Moreover, the traceology studies indicate the presence of related hunting activities (projectile points), fleshing and furs work activities, as well as the animals processing and their products (furswork).

Pieces mainly made in quartz and quartzite

Respect to the lithic industry, “We found pieces mainly made in quartz and quartzite, of local origin within 3 km in radius, although some of these second mentioned might have a more distant origin, possibly from shores and channels located more than 10 kilometers away”, says Arturo de Lombera. These materials are made of a much higher quality, and moved to the site. Mostly produced with Levallois technology (a complex flaking procedure), which is preferably carried out on this material because of its higher quality, whereas in the local quartzites and quartz, expeditious exploitation methods were mainly applied. This differential management strategy of the raw materials based on the quality is typical of neanderthal communities and indicates the high degree of knowledge they had about the lithological offer in the environment, and the existence of planning strategies for their activities.

Funerary activity

Furthermore, a ceramic piece with printed decoration, waiting for the laboratory studies, is probably dated around 4,700 years ago, as it has been found at the same level where in 2011 a few remains from the same vessel were recovered, and that are probably related to the funerary activity identified in the cave, inferred from the human remains found in the cavity with that age; the ceramic could have been part of the grave goods of the burial that took place during the recent Prehistory. In addition, this style corresponds to the stylistic modes from that period (cardial impressed decoration).

In Cova Eiros the systematic excavation has been developed since 2008, under the project of the Middle Pleistoce/Holocene of the eastern regions of Galicia  (MINECO-HAR2010-21786). The work that has been carried out shows the importance of the Middle Paleolithic in Galicia, which is still an unknown period.
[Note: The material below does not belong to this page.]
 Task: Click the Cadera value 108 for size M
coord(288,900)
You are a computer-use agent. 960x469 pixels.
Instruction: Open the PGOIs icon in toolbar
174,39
There are just a few sites and this is the only cave, where the preservation of the organic remains it’s very important, the rest of the sites are mainly outdoor, with acid soils that makes the materials preservation more vulnerable and where most of the time are not preserved.

The Cova Eiros sequence is also very complete, since it has preserved both, tools and faunal remains (lion, deer, horses, chamois, etc.) both hunted by neandethals and sapiens. “This brings a lot of information where we can compare subsistence patterns and technology of both species, as well as to characterize the paleoenvironmental setting in the eastern of Sierras de Galicia”.